準備が良かったのと人数が揃っていたこともあり、30秒もしないうちに洞窟の出入り口はすっかり枝と葉に覆われてしまった。


「大したものだ。しかし、なぜゴブリンは入口を大きくせんのだ?もっと大きくすれば、こんなことにならずにすむであろうに」


「もともと、洞穴の出入口は、枝で隠して目立たなくしたり、風雨が入ってこないように枝葉で塞げる程度の大きさにしておくものなのです。それに、出入り口が大きいと、人間や体の大きい怪物が入ってきやすくなります。利便性と危険性のバランスをとった、ちょうど良いサイズが、今の大きさなのではないでしょうか」


「なるほど、すると他のゴブリンの巣も、出入口の大きさは、同じ程度なのかもしれんな」


「そうかもしれません。逆に巣穴の出入口の大きさや数で、中にいるゴブリンの数を推測できるようになるかもしれません」


「それは、ぜひ研究したいものだ」


男爵様は、お付の者が持ってきた折りたたみ式の椅子に座わって、羊皮紙に何かを書きつけた。

こうして俺と男爵様がノンビリと会話ができているように、怪物を煙し出すには少し時間がかかる。


やがて、何もないように見えた岩の隙間や木の根元から薄っすらと幾筋か煙が上がり始めた。


「空気穴と出入口を間違えるな!空気穴は塞いでしまえ!」


スイベリーの指示が飛ぶ。

洞穴には抜け穴が設けられているはずだが、多数の怪物が一度に抜けられるようにはできていない。

非常に狭い隙間なので、武器を持って通り抜けるのも困難なほどだ。


この段階に至っては、ゴブリン掃討は、ほとんど終わりだと言ってもよい。

ゴブリンに残された選択肢は2つだけ。抜け穴から1頭ずつ頭を出したところをモグラ叩きのように潰されるか、一か八か、煙の発生源に突っ込んで、人間たちの重囲を突破するしかない。

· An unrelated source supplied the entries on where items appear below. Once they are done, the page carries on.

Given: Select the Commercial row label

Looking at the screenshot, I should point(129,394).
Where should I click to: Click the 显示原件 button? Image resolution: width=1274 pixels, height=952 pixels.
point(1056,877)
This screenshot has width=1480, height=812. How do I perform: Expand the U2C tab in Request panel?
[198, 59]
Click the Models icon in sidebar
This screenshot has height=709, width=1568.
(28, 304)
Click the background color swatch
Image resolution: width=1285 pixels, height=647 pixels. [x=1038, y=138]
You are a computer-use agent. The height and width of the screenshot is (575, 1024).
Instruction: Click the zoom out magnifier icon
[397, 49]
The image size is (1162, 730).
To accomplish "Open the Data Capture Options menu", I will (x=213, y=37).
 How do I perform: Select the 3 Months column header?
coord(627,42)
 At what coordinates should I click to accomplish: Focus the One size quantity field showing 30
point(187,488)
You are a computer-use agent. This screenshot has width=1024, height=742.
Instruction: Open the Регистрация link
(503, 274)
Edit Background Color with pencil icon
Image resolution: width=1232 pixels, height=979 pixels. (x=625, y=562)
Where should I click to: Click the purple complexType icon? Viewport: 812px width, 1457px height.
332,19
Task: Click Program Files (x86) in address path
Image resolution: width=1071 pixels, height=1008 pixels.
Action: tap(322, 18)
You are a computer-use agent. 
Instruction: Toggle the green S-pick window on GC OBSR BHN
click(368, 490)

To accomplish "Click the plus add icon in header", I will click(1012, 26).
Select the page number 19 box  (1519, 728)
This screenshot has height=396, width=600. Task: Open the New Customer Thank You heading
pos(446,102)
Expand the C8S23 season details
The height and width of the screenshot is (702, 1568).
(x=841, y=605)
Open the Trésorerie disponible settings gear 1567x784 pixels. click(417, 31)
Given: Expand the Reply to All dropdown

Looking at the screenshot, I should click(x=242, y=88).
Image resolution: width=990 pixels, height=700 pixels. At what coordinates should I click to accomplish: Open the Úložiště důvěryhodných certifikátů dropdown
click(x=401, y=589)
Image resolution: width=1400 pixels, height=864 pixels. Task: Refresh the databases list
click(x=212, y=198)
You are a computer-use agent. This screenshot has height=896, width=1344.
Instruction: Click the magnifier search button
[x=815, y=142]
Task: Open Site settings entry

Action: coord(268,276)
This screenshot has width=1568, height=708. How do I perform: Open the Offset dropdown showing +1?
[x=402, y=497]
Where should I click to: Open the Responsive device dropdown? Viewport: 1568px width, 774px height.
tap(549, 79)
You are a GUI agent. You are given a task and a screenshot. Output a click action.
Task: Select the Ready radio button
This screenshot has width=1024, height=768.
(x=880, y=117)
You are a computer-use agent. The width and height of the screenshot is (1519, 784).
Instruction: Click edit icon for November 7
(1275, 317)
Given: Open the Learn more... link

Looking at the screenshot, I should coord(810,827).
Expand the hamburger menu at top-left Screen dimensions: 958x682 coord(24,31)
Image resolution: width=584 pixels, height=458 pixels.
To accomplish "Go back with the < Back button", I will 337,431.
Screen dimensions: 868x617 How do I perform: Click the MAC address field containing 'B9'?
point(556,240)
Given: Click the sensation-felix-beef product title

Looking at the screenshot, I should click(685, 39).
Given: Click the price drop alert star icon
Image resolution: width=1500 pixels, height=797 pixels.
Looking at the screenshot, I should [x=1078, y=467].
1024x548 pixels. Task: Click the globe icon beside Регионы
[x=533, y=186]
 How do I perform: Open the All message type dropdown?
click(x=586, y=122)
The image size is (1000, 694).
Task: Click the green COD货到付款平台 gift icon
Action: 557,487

だが、ゴブリンたちは基本的に臆病な怪物だ。自分達が優位なときは調子にのって襲いかかってくるが、不利になれば一目散に逃げるものだ。

それに、煙に追われて逃げるときに、煙が最も濃くなる発生源に向かって突っ込むような真似ができる、勇気と知恵のある個体はほとんどいない。


小一時間ほど待ってみたが、抜け穴から頭を出せた数体を残して、殆どのゴブリンたちは洞穴の中で煙に巻かれて窒息死した、とスイベリーは判断したようだ。

洞穴周辺に散っていた団員たちが段々と集まってくる。


「しかし、あっさりと終わったな。これから、どうするのだ?」


男爵様からすると、ゴブリンと団員が切り結ぶような、もう少し血沸き肉踊る活劇を期待していたらしい。

たしかに、男爵様の主観的には、洞穴まで歩いてきて、煙の上がる焚き火を見ていただけに見えるだろう。

拍子抜けした様子で、今後の予定を聞いてきた。


「あっさりと終わったのは、剣牙の兵団の腕がいいからですよ。事前の準備が完全であれば、怪物の討伐というのは、こういう地味なものです」


と、男爵様の気分が少しわかるので、俺は苦笑して答える。


「もうしばらく煙を送り込んだら、夜になる前に穴の覆いを外して悪い空気を一晩かけて入れ替えます。洞穴の中の探索は、明日の朝までお待ち下さい」


「なるほど。たしかに、それぐらいの時間は必要であろうな」


「それと、ゴブリンを数頭、生きたまま捕らえてあります。今日は、そちらの観察をされませんか?」


「うむ!そうするか!」


それまでのつまらなさそうな様子から一転して元気よく立ち上がった男爵様に、俺は苦笑して続いた。